Un rediseño con foco en mérito y control del proceso

El nuevo reglamento apunta a reorganizar el proceso de concursos que administra el Consejo de la Magistratura, organismo encargado de seleccionar a los candidatos. La Corte no desconoce ese rol, pero se posiciona como actor que “colabora” en la mejora del sistema. En esa línea, plantea la necesidad de corregir “disfuncionalidades sistémicas”, una definición que sugiere críticas al funcionamiento actual sin explicitarlas.

El eje del proyecto se ordena alrededor de cuatro conceptos: idoneidad, mérito, transparencia y trazabilidad. En términos concretos, propone reducir márgenes de discrecionalidad en la evaluación, fortalecer el peso del rendimiento académico y garantizar el anonimato en las pruebas de oposición. También introduce reglas más previsibles para la instancia de entrevistas, uno de los tramos históricamente más sensibles del proceso.

La lógica es clara: desplazar criterios difusos y acotar espacios donde las decisiones puedan quedar sujetas a interpretaciones políticas o corporativas. En esa redefinición, el tránsito burocrático pierde centralidad frente a la evaluación del mérito real.

Una señal institucional en un terreno compartido

El movimiento de la Corte se inscribe en una zona delicada: la selección de magistrados es un proceso compartido entre el Consejo de la Magistratura, el Poder Ejecutivo y el Senado. La acordada no modifica formalmente ese esquema, pero introduce un intento de influir en su funcionamiento interno.

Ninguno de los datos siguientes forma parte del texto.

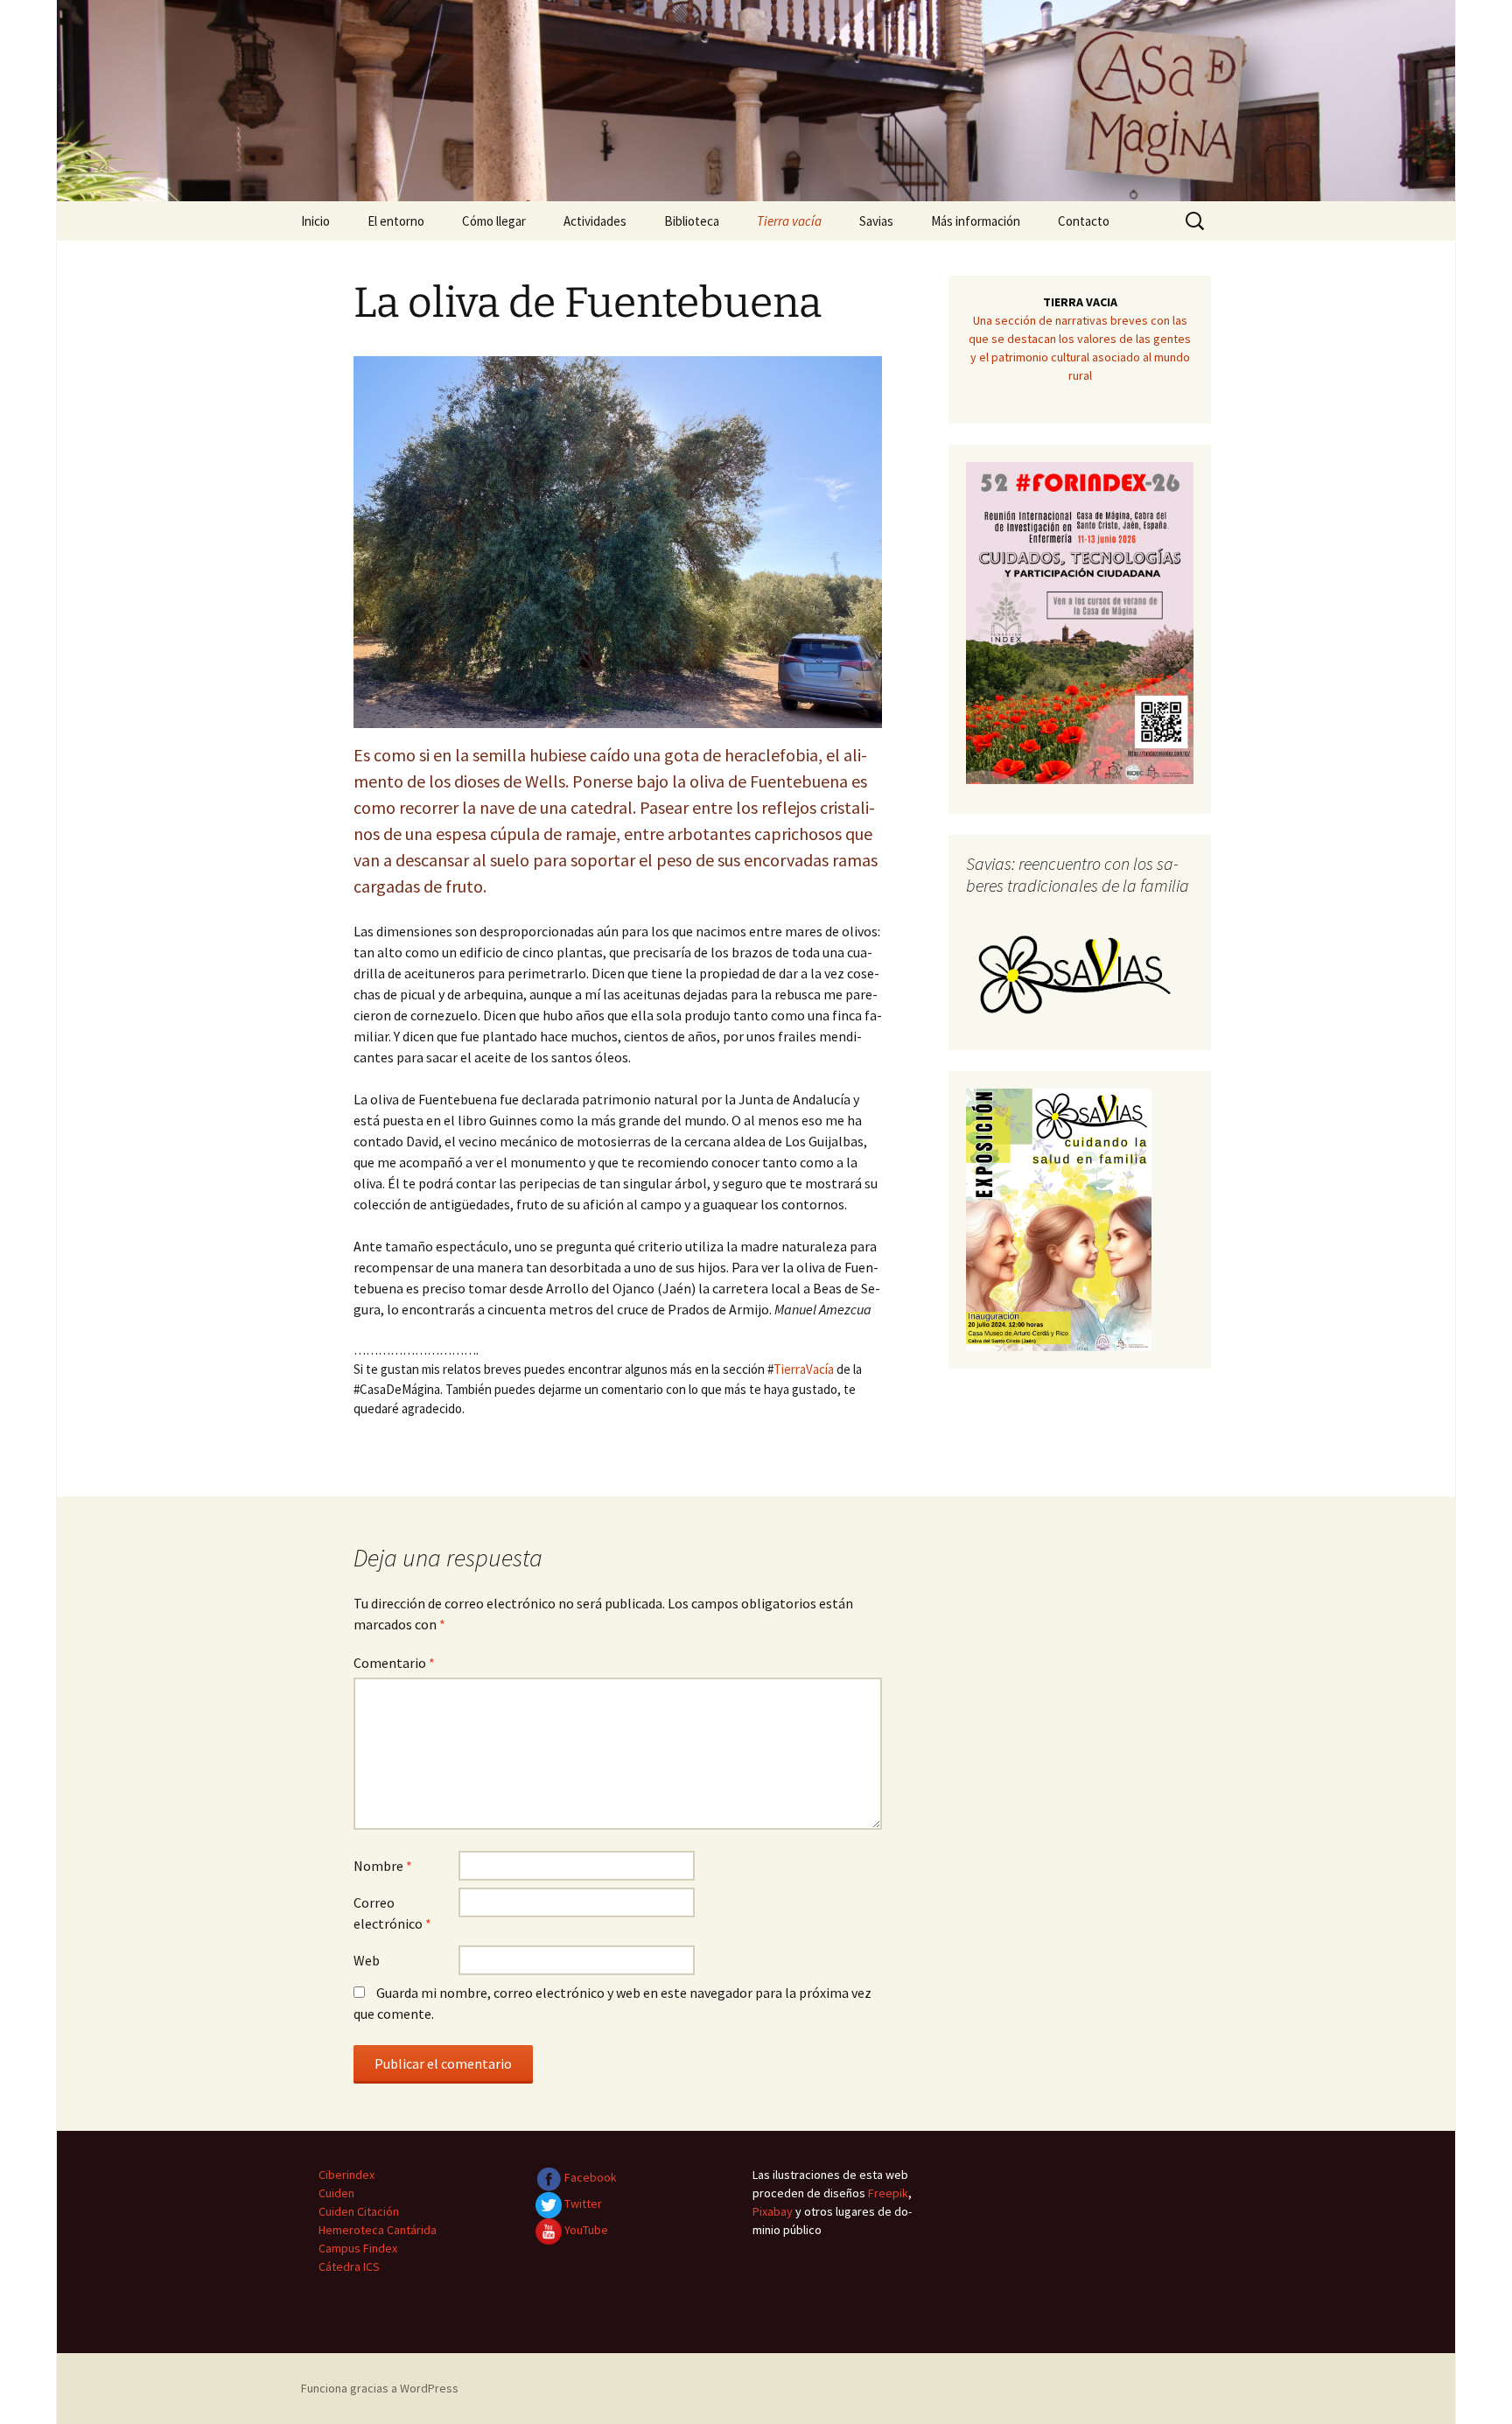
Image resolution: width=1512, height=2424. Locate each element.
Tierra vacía (789, 221)
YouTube (585, 2230)
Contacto (1084, 221)
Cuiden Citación (358, 2211)
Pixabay (772, 2211)
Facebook (589, 2177)
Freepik (888, 2193)
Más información (975, 221)
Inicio (315, 221)
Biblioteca (691, 221)
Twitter (582, 2203)
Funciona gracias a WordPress (379, 2388)
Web (367, 1960)
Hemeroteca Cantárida (377, 2230)
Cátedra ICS (349, 2266)
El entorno (396, 221)
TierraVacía (804, 1369)
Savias (876, 221)
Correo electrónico (392, 1913)
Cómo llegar (494, 221)
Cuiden (336, 2193)
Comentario (394, 1662)
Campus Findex (357, 2248)
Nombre (383, 1865)
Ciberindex (346, 2174)
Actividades (595, 221)
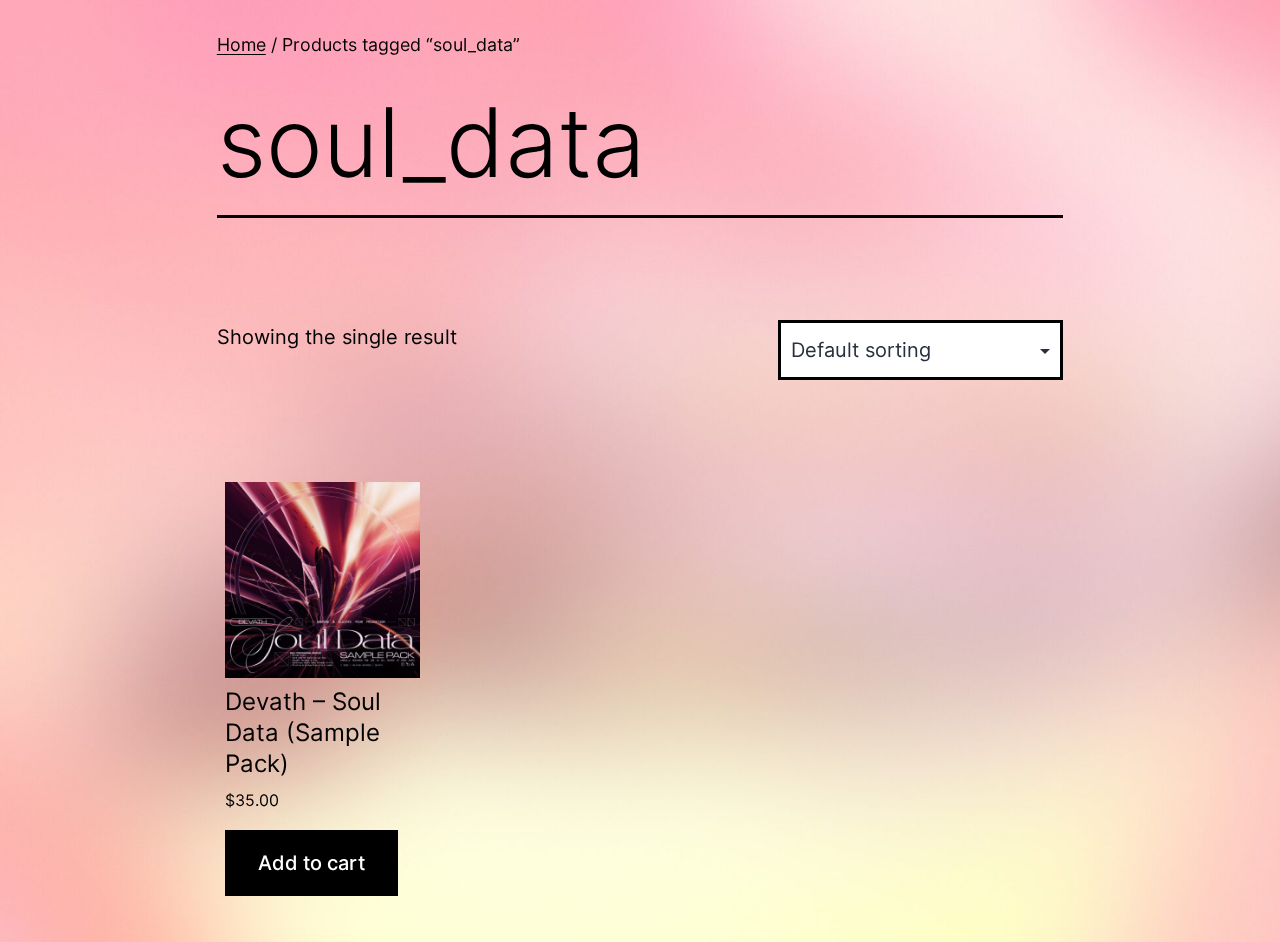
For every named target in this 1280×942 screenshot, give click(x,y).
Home (241, 44)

La propia Corte se define como “cabeza de este poder del Estado”, lo que le otorga, en su interpretación, un rol activo en la mejora del sistema judicial. Esa autodefinición no es neutra. Marca una voluntad de intervenir en la dinámica institucional más allá de su función jurisdiccional.

La amplia convocatoria al acto —con presencia de consejeros, jueces, representantes del Ministerio Público, legisladores y actores del ámbito académico— refuerza esa lectura. No se trató solo de una presentación técnica, sino de un gesto político hacia el conjunto del sistema judicial y sus alrededores.

Impacto y correlación de fuerzas

El proyecto puede reconfigurar equilibrios dentro del Consejo de la Magistratura, especialmente si avanza en la reducción de márgenes de discrecionalidad. Sectores que encuentran en las instancias menos regladas un espacio de influencia podrían ver acotado su margen de acción.

Al mismo tiempo, la iniciativa refuerza el peso de criterios objetivos en la selección, lo que podría modificar la lógica de construcción de consensos para definir ternas. En términos políticos, esto introduce una variable adicional en la relación entre el Consejo, el Ejecutivo y el Senado, donde la validación final de los jueces se convierte en un punto de negociación.

El impacto no es inmediato, pero sí potencialmente profundo. La forma en que se seleccionan magistrados condiciona la composición futura del Poder Judicial y, por extensión, su orientación en fallos clave.

Un proceso en construcción

El reglamento presentado no tiene aplicación directa: deberá ser considerado por el Consejo de la Magistratura, que conserva la competencia para llevar adelante los concursos. Ese dato abre un escenario de negociación institucional.

En las próximas semanas, la atención estará puesta en cómo el Consejo procesa la propuesta y qué aspectos adopta o resiste. También será relevante observar si el proyecto logra consenso amplio o si activa tensiones internas entre los distintos estamentos que integran el organismo.

La Corte dio una señal. El sistema judicial deberá ahora decidir cómo responde.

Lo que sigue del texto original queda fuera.